TASK TO COMPLETE -
In the text on judicial integrity during the pandemic, which two languages did Judge Jean Tannous translate the Non-Binding Guidelines on the Use of Social Media by Judges into?
----- EXTRACTED TEXT -----
30 November 2020 – The ongoing COVID-19 pandemic and ensuing lockdowns have split the world even further apart, as the health crisis continues to put new pressures on daily life – including restricting travel, which prevents in-person meetings of family members and international partners. This has presented new challenges to communication, to discussions amongst peers, and has changed the way many people work. For some, it slowed down their output; for others, lockdown generated a desire to do more.
Fields which have been affected by the pandemic include the judicial sectors around the world, with the postponement of trials and a slowing down of judicial processes. In Lebanon, the pandemic was exacerbated by the August 4th explosion in Beirut, an event with catastrophic consequences on a human level and on the city’s infrastructure. For Judge Jean Tannous, who suffered a personal tragedy in the explosion, this was nevertheless an occasion to insist even more on dedicating himself to his work, and to continue promoting judicial integrity.
“A judge must not only be a ‘good judge,’ but also a ‘good person,’ even if views about what that means may vary in different quarters of society,” states the Commentary on the Bangalore Principles of Judicial Conduct. “From the public’s perspective, a judge has not only pledged to serve the ideals of justice and truth on which the rule of law and the foundations of democracy are built, but also to embody them.”
As this international standard suggests, it is widely accepted that judges’ behaviour should be exemplary and bolster citizens’ opinion of the judiciary. Many judges go beyond this, to give back to their communities, and to work tirelessly to improve the judiciary even when they are not in the public eye, and even when they are experiencing difficult circumstances.
For Judge Tannous, these trying times called for taking the initiative and embodying the kind of integrity expounded by the Bangalore Principles of Judicial Conduct. In addition to his professional and personal obligations, he set out to translate the Non-Binding Guidelines on the Use of Social Media by Judges into Arabic and French, to further raise awareness about the ethical pitfalls associated with judges’ use of social media – at a time when the use of these digital platforms has increased exponentially with the growth of the global pandemic, and, in the case of Lebanon, in the face of a national tragedy.
----- EXTRACTED DATA -----
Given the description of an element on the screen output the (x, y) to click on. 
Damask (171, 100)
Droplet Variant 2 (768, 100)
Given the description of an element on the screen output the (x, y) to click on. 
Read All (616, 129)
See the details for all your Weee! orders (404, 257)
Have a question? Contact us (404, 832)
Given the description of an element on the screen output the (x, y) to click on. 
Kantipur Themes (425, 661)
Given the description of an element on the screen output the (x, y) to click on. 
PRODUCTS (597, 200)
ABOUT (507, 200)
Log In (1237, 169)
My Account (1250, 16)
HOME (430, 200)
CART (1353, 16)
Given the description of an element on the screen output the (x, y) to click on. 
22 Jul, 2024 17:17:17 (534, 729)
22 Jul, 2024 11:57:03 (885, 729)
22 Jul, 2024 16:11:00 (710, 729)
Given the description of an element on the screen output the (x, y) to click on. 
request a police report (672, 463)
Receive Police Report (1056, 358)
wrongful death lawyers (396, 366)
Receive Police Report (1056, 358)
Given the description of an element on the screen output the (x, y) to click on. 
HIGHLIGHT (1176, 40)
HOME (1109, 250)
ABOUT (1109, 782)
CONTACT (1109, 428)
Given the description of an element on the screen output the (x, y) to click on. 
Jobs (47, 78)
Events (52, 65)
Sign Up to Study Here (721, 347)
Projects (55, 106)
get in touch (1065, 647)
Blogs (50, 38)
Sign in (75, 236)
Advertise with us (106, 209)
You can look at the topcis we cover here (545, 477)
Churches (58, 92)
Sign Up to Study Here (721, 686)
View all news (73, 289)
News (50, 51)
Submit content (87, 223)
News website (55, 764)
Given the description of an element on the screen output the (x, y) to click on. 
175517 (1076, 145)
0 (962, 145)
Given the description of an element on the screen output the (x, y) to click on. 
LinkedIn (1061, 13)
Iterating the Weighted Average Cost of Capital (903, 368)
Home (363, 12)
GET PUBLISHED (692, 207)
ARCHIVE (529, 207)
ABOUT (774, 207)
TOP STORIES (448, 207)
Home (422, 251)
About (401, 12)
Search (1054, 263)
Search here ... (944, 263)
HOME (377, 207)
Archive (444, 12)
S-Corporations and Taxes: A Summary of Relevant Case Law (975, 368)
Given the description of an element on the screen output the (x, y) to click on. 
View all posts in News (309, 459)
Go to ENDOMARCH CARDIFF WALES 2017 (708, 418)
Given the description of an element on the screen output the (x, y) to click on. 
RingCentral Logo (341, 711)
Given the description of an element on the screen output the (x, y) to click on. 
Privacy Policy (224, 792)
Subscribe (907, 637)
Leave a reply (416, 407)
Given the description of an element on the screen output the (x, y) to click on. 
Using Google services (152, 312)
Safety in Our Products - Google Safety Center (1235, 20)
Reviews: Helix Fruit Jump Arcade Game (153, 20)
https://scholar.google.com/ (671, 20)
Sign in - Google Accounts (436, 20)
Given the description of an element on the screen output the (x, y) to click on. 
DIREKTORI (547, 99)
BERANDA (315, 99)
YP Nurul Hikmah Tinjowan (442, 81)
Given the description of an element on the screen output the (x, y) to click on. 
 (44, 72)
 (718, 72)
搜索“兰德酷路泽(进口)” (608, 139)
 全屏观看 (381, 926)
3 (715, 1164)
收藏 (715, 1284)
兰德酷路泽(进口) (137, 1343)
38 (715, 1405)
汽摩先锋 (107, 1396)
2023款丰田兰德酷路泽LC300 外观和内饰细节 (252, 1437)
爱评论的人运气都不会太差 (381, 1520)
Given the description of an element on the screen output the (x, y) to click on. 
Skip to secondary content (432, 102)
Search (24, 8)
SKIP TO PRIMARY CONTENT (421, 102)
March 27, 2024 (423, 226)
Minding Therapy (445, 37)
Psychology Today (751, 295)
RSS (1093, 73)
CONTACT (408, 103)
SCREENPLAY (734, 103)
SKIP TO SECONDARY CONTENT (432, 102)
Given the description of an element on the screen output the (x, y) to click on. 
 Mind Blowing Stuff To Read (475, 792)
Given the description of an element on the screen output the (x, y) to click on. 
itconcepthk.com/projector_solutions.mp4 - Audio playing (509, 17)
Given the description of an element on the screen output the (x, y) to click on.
-----
TASK SOLUTION -
Arabic and French.